A few months ago, I had an idea for a project that would increase the space for two of our lizards. One of them was Jade the savanna monitor who is still doing great and the other was Loki here. I’m pretty proud of Loki’s new habitat because it’s just so lush and so well-suited to his needs.

Loki was previously living in a large esoteric glass enclosure that you can buy from a store. Which was fine for him when he was smaller, but as he grew he needed more space and we couldn’t just purchase a huge enclosure from a reptile specialty company for two reasons.

First, we have limited space in our reptile room so in order to give him as much space as possible we had to make a custom piece. And second, it’s really expensive to buy a large custom-built enclosure. Something like what I want to build would cost around $5000. And since we don’t have an unlimited budget, I was happy to put in most of the work myself so we could save on the total cost.

I asked my brother to help and going into the planning stage the first we needed to consider was making sure both enclosures fit into the space we had left in our reptile room. It was more challenging than just making two squares because we have this ventilation duct that makes the space available oddly shaped. Since Jade the Savannah monitor would require more horizontal floor space and Loki would utilize more vertical climbing space, we arranged their spaces accordingly.

Jade would get the bottom and we’d build stability into the structure so I could fill Loki’s habitat with lots of heavily saturated soil, water, and branches we also need to leave a little nook for our cockroach colony and to make sure we made use of all the space, we built in two shelves under the ventilation duct to house our leopard geckos and then Loki got all the rest of the space all the way up to the ceiling. We’re literally using every inch of space that we have available.

When the plans were complete, we purchased plywood and two by fours, measured and cut, and then screwed and glued everything together. And then it was ready for sealant, I used Pond Shield on the inside which is a kind of epoxy paint that creates a strong waterproof barrier. To prevent any moisture from getting into the wood.

This is really important because water dragons live in a tropical environment and the habitat I was making would be very humid and any organic material would naturally decompose over time. After I sealed the inside, I used Great Stuff foam to make a textured background and secure branches for Loki to climb and rest on. I also added built in space for plants since I want a whole space to be lush and alive.

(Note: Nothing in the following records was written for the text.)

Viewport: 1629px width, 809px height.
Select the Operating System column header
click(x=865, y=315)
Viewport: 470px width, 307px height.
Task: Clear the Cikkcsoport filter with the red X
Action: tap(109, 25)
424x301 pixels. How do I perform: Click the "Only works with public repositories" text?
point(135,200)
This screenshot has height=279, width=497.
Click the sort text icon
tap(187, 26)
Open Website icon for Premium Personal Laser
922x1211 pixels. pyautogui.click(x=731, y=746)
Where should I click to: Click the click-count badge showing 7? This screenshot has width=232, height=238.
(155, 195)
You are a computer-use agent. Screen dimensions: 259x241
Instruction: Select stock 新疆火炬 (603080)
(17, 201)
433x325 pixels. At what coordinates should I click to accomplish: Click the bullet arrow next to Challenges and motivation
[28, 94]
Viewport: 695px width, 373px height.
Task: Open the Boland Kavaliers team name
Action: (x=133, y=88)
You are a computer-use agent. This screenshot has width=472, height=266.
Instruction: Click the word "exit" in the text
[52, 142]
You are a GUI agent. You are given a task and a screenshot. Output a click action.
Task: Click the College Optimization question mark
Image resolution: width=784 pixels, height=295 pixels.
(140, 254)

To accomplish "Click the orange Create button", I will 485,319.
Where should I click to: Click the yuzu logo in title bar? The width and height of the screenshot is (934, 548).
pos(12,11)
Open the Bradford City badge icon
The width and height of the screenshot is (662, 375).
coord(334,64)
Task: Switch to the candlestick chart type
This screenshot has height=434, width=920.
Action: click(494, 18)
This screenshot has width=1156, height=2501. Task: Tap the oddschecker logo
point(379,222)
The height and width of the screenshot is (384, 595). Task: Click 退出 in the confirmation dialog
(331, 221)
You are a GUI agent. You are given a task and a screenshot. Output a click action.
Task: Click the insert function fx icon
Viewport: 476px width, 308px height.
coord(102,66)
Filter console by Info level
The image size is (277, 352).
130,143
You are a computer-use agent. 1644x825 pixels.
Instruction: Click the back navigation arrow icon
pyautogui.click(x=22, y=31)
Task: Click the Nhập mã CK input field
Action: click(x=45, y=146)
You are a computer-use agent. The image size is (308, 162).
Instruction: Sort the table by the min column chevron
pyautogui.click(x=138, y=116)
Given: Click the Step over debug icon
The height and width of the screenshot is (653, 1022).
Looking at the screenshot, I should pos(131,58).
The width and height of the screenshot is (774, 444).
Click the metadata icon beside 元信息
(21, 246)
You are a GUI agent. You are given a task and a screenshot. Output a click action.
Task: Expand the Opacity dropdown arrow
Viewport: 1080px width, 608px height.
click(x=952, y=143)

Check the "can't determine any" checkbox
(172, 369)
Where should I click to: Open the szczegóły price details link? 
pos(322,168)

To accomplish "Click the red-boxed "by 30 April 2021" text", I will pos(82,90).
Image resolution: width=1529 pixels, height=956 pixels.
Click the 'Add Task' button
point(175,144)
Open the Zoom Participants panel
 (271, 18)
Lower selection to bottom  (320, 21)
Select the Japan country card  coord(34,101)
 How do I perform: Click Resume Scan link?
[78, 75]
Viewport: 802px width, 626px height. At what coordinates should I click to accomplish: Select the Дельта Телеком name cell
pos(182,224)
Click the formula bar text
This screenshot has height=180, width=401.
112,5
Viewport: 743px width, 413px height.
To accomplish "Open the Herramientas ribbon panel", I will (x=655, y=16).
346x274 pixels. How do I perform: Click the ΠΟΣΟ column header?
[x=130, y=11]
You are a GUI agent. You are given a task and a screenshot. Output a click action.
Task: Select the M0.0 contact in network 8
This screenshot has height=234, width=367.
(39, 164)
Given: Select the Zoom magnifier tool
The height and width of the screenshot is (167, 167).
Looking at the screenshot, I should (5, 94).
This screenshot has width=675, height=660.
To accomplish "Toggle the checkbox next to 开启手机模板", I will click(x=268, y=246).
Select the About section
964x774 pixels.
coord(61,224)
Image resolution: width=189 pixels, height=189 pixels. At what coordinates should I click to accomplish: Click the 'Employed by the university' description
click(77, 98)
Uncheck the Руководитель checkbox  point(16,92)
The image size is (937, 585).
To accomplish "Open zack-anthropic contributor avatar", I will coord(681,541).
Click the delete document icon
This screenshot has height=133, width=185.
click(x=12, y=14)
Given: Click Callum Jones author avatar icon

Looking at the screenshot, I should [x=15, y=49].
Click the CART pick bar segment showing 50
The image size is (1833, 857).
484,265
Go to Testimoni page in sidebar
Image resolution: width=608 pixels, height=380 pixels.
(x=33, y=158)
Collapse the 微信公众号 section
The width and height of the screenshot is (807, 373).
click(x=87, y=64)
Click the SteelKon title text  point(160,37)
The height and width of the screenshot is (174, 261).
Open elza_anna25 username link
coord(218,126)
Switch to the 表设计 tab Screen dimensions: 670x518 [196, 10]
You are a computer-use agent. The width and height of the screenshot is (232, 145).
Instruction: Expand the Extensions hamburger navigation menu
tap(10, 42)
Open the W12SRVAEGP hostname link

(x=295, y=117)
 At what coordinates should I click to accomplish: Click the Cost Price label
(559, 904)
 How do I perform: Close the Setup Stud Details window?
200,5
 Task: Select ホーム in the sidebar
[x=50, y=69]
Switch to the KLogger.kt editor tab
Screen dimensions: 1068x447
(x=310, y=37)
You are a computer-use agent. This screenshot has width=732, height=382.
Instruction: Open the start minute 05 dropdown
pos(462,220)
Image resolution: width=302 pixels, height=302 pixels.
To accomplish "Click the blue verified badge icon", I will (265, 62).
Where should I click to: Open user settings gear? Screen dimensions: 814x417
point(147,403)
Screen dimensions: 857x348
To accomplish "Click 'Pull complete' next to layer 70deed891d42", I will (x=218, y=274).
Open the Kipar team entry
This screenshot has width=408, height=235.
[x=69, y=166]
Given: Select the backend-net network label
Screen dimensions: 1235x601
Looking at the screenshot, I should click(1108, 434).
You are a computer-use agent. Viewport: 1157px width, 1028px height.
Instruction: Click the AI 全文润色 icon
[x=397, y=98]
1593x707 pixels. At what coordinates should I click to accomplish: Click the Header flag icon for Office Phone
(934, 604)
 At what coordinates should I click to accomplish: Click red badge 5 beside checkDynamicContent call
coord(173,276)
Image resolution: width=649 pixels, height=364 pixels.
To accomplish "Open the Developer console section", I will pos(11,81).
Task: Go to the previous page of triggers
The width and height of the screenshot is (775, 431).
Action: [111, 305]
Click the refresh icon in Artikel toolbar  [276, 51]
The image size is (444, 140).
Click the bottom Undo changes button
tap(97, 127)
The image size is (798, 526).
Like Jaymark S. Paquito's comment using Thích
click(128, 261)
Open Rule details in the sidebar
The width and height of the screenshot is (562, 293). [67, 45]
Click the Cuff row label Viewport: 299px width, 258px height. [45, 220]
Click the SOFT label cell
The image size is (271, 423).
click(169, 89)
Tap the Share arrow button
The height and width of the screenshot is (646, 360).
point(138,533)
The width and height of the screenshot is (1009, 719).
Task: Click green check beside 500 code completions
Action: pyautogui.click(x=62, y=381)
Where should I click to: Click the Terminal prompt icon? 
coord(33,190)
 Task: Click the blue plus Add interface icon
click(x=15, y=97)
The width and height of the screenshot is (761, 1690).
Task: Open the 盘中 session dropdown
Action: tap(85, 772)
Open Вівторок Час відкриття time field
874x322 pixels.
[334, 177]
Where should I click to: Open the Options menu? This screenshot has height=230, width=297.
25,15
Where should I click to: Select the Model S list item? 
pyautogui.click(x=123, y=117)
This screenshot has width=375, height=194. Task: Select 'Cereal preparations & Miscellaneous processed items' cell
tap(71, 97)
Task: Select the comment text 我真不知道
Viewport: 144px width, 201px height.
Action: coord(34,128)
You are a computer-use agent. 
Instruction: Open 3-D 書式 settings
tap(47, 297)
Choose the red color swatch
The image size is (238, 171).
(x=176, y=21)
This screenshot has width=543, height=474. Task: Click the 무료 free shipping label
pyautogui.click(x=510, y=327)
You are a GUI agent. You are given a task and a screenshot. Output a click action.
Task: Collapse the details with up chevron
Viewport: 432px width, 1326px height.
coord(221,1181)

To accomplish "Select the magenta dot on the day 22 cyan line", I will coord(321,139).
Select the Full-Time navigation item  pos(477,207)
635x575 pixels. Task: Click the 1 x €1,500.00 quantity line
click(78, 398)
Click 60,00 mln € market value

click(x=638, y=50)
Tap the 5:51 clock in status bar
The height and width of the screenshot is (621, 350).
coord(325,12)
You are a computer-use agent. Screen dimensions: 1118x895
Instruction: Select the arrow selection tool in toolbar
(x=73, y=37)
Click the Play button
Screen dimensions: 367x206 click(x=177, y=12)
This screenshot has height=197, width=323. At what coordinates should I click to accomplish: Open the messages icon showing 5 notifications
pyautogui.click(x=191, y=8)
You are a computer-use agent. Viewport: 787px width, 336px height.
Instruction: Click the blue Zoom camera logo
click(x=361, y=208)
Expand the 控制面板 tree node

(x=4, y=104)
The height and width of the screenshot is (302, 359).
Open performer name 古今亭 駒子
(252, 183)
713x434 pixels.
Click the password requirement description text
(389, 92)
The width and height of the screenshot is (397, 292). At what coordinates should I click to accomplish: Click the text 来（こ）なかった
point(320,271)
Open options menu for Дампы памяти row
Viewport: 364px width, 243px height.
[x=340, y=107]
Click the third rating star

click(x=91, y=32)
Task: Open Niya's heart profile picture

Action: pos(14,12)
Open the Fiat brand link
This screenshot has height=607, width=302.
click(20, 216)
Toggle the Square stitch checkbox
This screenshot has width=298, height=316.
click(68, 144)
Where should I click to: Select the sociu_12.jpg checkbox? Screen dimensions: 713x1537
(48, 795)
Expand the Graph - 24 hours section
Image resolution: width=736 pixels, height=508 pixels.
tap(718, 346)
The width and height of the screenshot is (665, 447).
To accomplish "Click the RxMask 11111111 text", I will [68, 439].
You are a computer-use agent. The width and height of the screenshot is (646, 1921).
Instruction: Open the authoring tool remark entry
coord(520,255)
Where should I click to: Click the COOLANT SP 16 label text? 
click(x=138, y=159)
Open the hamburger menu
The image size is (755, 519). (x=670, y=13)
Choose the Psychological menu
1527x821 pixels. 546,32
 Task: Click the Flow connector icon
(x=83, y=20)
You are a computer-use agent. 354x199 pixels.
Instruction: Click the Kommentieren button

After I’d carved the foam into the shapes I wanted. I applied a layer of silicone and pressed coconut fiber, soil, and moss into it. So, the walls would look more natural but also be able to retain moisture. After letting the enclosure dry and air out for a week, we moved it into the reptile room, and I added the drainage layer and substrate. This is one of my favorite parts. There’s just something about nutrient rich soil that makes me really happy.

So, I wanted to re-create Loki’s natural habitat as much as possible, so I made it bioactive. This means the habitat has nutrient rich soil with living detritivores like isopods and worms to break down the organic materials. It also has living plants which absorb the nutrients in the soil and continue to grow and flourish.

Loki will eat some of the detritivores, but not all of them. He also creates waste which nourishes the detritivores which then cycle the energy into the plants and the cycle continues. In order to make sure the habitat is suitable for all the living organisms it hosts everything has to be just right. Especially the soil.

So, on the very bottom I put a layer of clay balls which allows for excess water to drain out of the soil to prevent it from getting boggy. And then laid down a layer of mesh and covered it with my soil mixture. Which included topsoil, coconut fiber, charcoal, cypress mulch, and sphagnum moss.

This was covered with a top layer of moss, leaves, and other organic material like thick plant stems. And finally, I added in some living plants on the floor and also all the way up the walls. To make sure the plants and Loki thrived, I added in two lights. A 6500K LED and a high-quality UV light.

Now this habitat has only been going for about three months so it’s still really young and needs a lot more time for the plants to grow in and for the soil to mature. Some of the plants might not survive but there’s a lot of hardy species in here that I’m hoping will be happy and really start to fill-in over the next year.

Some good news is that, so far, the habitat is healthy. And I can tell because of the cycles it’s already been through. The first week of the whole wall area was covered in mold. Which might sound terrible at first, but I let it be and a herd of springtails, which are tiny little insects which are part of the cleanup crew, came in and ate all of the mold.

Then all the pill bug population boomed and started decomposing the leaves. At that point Loki joined the party and whenever he poops the cleanup crew has it cleaned up in less than a day. And just a few days ago these little mushrooms showed up which tells me that the environment is thriving and it’s going through some natural cycles which is perfect.

So to maintain Loki’s habitat I mist once a day and about once a week I check how the drainage layer’s looking and if it’s getting dried out I’ll add some water directly into the soil and that’s the reason I built this bottom area to have a glass front so I could easily monitor the soil and make adjustments as needed.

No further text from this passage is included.